So please excuse me if you have seen it there. Below is the question.

The question is based on Eq. 6-9 in this paper https://arxiv.org/abs/0704.3824

Basically the free energy is defined as 

$
K({\bf r}) =\sum_{n{\bf k}} f_{n{\bf k}}\text{Re}\left\{\psi_{n{\bf k}}^*({\bf r})\hat{K}\psi_{n{\bf k}}({\bf r})\right\}
$

where $\hat{K}=\hat{H}-\mu\hat{N}$ is the free energy operator. I will omit the summation and Fermi-Dirac distribution below. 
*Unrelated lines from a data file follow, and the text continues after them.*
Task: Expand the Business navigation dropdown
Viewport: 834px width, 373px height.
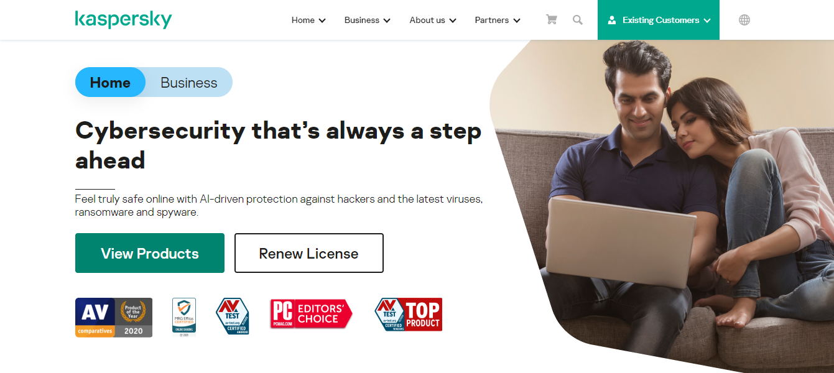Action: [368, 20]
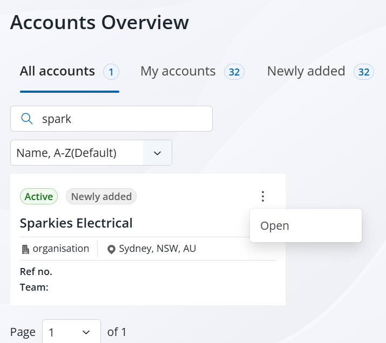Expand the Page number dropdown
This screenshot has height=343, width=386.
(71, 332)

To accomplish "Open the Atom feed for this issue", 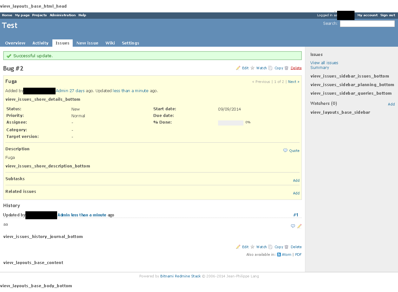I will pyautogui.click(x=287, y=255).
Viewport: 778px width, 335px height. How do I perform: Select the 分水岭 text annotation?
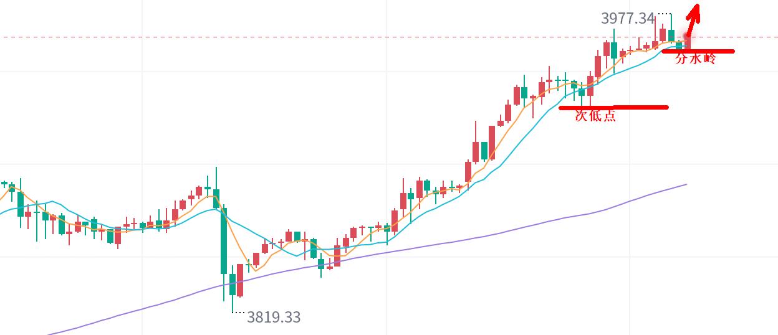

Immediately the question is why we need the real part at all because that looks real by definition. So I went on to calculate the part with minimal coupling as given by Eq. 6-7 in the paper

$
\langle\psi_{n{\bf k}}({\bf r})|\frac{e}{2q}\left(\hat{v}_x\sin qy+\sin qy \hat{v}_x\right)|\psi_{n{\bf k}}({\bf r})\rangle \\
=\frac{e}{4iq}\langle u_{n{\bf k}}({\bf r})|e^{-i{\bf k}\cdot {\bf r}}\left(\hat{v}_x(e^{iqy}-e^{-iqy})+(e^{iqy}-e^{-iqy})\hat{v}_x\right)e^{i{\bf k}\cdot {\bf r}}|u_{n{\bf k}}({\bf r})\rangle \\
=\frac{e}{4iq}\langle u_{n{\bf k}}({\bf r})|e^{iqy}(v_x({\bf k}+{\bf q})+v_x({\bf k}))-e^{-iqy}(v_x({\bf k}-{\bf q})+v_x({\bf k}))|u_{n{\bf k}}({\bf r})\rangle 
$

Here $\hat{v}_x$ is the velocity operator ( in the differential sense) with $e^{i{\bf k}\cdot {\bf r}}\hat{v}_xe^{-i{\bf k}\cdot {\bf r}}=v_x({\bf k})$ being the velocity operator ( in the matrix sense ) in the Bloch bands. We understand that ${\bf k}\pm {\bf q}$ in $v_x({\bf k}\pm {\bf q})$ means $(k_x ,k_y\pm q_y,k_z)$. The expression will be real iff $v_x({\bf k}+ {\bf q}) =v_x({\bf k}- {\bf q})$ which is in general not true. So my question is what is wrong with the above calculation? 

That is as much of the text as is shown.